意を決して襖の引手に手を置き、その扉を開く。そこには――
「あらぁん? いらっしゃぁぁいぃ……」
着物を着崩し、はだけさせて肩を露わにしている美しい黒髪の女性がいた。
「うえぇぇぇぇえ! ま、まちがえた?」
「間違えてないわぁ。私がかぐやよ。……ねぇ、こっちにおいでよ。さびしいじゃない……」
いじけているような猫撫で声を出すかぐやとおぼしき人物は、今度は前かがみになって石上にゆっくり寄ってきた。

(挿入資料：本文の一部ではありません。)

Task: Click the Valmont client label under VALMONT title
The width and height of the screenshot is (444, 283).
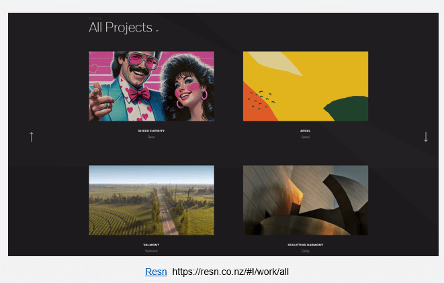Action: pyautogui.click(x=151, y=251)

四つんばいで、一歩ずつ一歩ずつ、卑しくゆっくりと。着物がはだけていることもあってか、胸部のふくよかな白い肌がこれでもかと強調される。
「ええっ⁉ ど、どうすれば⁉」
いつのまにか石上の足元まで寄ってきたかぐやは、今度は上目づかいで石上の身体をにじり上ってきた。

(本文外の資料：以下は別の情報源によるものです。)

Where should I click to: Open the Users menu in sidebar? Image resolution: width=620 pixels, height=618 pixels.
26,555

「どうすればってぇ、ねぇ? ちょっと、私のお願いをきいてもらえればいいのよ?」
「お、おねがいとは?」
「燕の巣の子安貝をとってほしいの」
石上は突然の申し出に、ちょっとした冷静さを取り戻した。
「え? 子安貝?」
だがしかし、その質問の真の意図を自ら理解するまでには至らなかった。
「私の、ね?」
いたずらっぽくウインクをするかぐやを尻目に、石上は顔を深紅に染めた。ぼんっ、と頭上から湯気が立ち込めそうだ
「な、ななななななななにをいって⁉ あばばばばばばばばば」
「わ、わたしだって恥ずかしいのよ⁉ いいから私と結婚しなさい!」
「むむむむむむむりですうう」
冷静さを欠いていた、というより頭の中の思考回路が完全にショートしていた石上には、もうなにがなんだかわからなくなっていた。冷静さをまだどこかに持っていたならば、ここで結婚という単語に気づくチャンスはあった。お互い気持ちが通じ合えたはずなのだ。しかし、それも虚しく現実はそうはならなかった。
「無理じゃない! 私には後がないのよ! さぁ既成事実を作るわよ!」
「ぼくにはむりですううううううううう」
石上はべったりとくっついていたかぐやを引き剥がし、一目散に彼方へと消えていった。